When a company’s purpose changes, it is no longer the same company.
IBM recently announced plans to split into two companies. The company continuing on with the IBM name will focus on cloud and AI solutions, while IBM’s traditional managed infrastructure services will reside in a to-be-named NewCo.
I’m a huge fan of focus, so this is a good thing, perhaps even overdue.

However, I have often said that a company’s purpose should be “forever” and if a company changes its purpose, then that probably means it’s no longer the same company. This planned change is a good opportunity to reflect on the fact that IBM is no longer International Business Machines. While the company’s stock ticker, headquarters location, and even management and employee teams have enjoyed some level of continuity, it is not the same company.
The company traces its history back to the 1880s and was incorporated in 1911 as the Computing-Tabulating-Recording Company. The company really started to grow under the leadership of Thomas J. Watson, Sr. who joined the company in 1914. Over the next decade, the company diversified into a number of new product categories leading to the more general name of International Business Machines Corporation (1924). In the 1940s the company started moving towards computing with its first automated calculator products.
In the 1960s Thomas J. Watson, Jr. continued the trajectory his father had set, establishing IBM as the leader in the new computer industry. In the 1980s, the company continued to set industry standards even as the PC/Microprocessor Revolution democratized computer ownership, enabled new competitors, and eventually led IBM to a crisis.
Lou Gerstner took the company reins in 1983 and led the company through this crisis, especially by focusing on services. Under his leadership, IBM became “a company that would literally take over and act on behalf of the customers in all aspects of information technology — from building systems to defining architectures to actually managing the computers and running them for the customers.”¹
Up until this time, IBM had primarily been a product company. The company’s mission statement once was “to lead in the creation, development and manufacture of the industry’s most advanced information technologies.”²
While the company doesn’t currently have an official mission or purpose statement, their most recent 10-K filing with the SEC said “we create value for clients by providing integrated solutions and products that leverage: data, information technology, deep expertise in industries and business processes, with trust and security and a broad ecosystem of partners and alliances. IBM solutions typically create value by enabling new capabilities for clients that transform their businesses and help them engage with their customers and employees in new ways. These solutions draw from an industry-leading portfolio of consulting and IT implementation services, cloud, digital and cognitive offerings, and enterprise systems and software which are all bolstered by one of the world’s leading research organizations.”

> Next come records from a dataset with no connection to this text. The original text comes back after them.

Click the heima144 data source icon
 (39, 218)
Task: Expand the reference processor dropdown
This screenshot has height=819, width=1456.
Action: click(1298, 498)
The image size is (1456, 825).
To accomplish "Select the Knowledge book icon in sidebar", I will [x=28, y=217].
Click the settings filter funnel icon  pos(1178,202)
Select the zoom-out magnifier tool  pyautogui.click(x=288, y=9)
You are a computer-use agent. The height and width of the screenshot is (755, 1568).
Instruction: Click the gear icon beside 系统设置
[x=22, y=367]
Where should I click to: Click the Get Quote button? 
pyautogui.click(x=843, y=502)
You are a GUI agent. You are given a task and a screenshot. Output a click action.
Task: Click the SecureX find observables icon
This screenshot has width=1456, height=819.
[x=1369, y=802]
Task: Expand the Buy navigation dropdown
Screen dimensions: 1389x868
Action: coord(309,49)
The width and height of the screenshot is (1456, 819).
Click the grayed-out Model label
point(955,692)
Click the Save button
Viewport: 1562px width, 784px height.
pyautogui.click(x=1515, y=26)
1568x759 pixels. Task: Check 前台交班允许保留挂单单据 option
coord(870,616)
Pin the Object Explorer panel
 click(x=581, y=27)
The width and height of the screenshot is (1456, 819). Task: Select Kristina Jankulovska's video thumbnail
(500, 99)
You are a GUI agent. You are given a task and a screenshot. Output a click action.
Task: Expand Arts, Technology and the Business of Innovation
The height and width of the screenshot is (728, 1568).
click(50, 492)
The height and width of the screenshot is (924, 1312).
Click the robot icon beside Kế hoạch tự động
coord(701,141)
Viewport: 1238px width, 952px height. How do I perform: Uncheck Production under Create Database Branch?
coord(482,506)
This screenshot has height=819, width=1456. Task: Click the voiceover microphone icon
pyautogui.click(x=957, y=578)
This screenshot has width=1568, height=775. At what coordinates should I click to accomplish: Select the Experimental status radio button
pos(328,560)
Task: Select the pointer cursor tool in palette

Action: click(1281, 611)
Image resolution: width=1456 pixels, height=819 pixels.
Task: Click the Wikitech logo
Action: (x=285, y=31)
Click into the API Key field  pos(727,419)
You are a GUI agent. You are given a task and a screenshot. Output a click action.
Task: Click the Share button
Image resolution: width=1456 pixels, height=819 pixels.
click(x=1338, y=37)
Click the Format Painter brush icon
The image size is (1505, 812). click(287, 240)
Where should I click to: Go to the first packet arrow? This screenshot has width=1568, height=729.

Although that’s much longer than anyone would try to represent as a mission or purpose statement, it certainly gives a sense for how broad and unfocused the company has become and how far they have moved from inventing and manufacturing business machines.
Even though the company hasn’t had a formal purpose statement, their purpose has obviously changed a few times over the decades, and each time their purpose has changed, I would argue, they have become a different company.
Bottom line, today’s (and tomorrow’s) IBM is no longer International Business Machines. (And that’s a good thing.)
Sources:
¹Gerstner, Louis V.. Who Says Elephants Can’t Dance?: Leading a Great Enterprise Through Dramatic Change. New York: HarperBusiness, 2002.